• **What is required**: Repeat exactly, and only, the lines from the one containing "Agents and Affiliates (459, 2412)" through the last line of the data below.

Stored items

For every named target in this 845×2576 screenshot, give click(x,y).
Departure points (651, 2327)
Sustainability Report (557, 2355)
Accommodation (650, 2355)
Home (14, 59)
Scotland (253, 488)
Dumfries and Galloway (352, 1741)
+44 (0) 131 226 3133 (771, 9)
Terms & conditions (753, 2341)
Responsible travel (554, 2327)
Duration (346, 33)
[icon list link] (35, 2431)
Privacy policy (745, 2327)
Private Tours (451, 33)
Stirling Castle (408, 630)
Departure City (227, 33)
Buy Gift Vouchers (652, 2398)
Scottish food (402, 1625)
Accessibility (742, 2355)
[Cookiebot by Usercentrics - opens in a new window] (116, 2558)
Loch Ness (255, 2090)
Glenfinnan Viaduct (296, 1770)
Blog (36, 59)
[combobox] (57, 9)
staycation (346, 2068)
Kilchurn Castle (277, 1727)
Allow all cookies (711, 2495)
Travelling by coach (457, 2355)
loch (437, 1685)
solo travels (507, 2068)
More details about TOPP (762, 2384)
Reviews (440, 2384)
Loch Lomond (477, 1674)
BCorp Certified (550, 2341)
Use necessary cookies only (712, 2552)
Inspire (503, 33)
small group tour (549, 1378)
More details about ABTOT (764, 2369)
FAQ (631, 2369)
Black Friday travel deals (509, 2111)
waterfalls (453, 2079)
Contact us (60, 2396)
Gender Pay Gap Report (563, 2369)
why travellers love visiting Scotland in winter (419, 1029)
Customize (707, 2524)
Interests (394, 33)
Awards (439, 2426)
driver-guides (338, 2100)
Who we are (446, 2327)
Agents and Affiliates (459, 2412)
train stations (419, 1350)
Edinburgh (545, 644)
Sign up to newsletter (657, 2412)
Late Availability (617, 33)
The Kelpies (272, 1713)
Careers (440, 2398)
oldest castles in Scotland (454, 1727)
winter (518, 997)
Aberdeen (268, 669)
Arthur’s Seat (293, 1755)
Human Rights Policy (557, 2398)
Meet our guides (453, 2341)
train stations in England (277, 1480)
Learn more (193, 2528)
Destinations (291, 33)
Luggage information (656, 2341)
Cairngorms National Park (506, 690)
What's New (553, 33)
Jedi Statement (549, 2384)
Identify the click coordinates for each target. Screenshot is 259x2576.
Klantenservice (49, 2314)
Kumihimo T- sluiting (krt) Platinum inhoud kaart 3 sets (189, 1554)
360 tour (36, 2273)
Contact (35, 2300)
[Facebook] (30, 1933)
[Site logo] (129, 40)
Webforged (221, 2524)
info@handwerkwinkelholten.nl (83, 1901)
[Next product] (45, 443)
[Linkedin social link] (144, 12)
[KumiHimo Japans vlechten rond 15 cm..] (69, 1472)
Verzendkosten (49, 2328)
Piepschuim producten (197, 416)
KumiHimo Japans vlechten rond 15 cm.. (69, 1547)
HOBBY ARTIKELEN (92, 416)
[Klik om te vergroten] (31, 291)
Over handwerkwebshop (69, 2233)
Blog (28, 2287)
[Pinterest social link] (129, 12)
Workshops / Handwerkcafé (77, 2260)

• **Exercise solution**:
Agents and Affiliates (459, 2412)
train stations (419, 1350)
Edinburgh (545, 644)
Sign up to newsletter (657, 2412)
Late Availability (617, 33)
The Kelpies (272, 1713)
Careers (440, 2398)
oldest castles in Scotland (454, 1727)
winter (518, 997)
Aberdeen (268, 669)
Arthur’s Seat (293, 1755)
Human Rights Policy (557, 2398)
Meet our guides (453, 2341)
train stations in England (277, 1480)
Learn more (193, 2528)
Destinations (291, 33)
Luggage information (656, 2341)
Cairngorms National Park (506, 690)
What's New (553, 33)
Jedi Statement (549, 2384)
Identify the click coordinates for each target. Screenshot is 259x2576.
Klantenservice (49, 2314)
Kumihimo T- sluiting (krt) Platinum inhoud kaart 3 sets (189, 1554)
360 tour (36, 2273)
Contact (35, 2300)
[Facebook] (30, 1933)
[Site logo] (129, 40)
Webforged (221, 2524)
info@handwerkwinkelholten.nl (83, 1901)
[Next product] (45, 443)
[Linkedin social link] (144, 12)
[KumiHimo Japans vlechten rond 15 cm..] (69, 1472)
Verzendkosten (49, 2328)
Piepschuim producten (197, 416)
KumiHimo Japans vlechten rond 15 cm.. (69, 1547)
HOBBY ARTIKELEN (92, 416)
[Klik om te vergroten] (31, 291)
Over handwerkwebshop (69, 2233)
Blog (28, 2287)
[Pinterest social link] (129, 12)
Workshops / Handwerkcafé (77, 2260)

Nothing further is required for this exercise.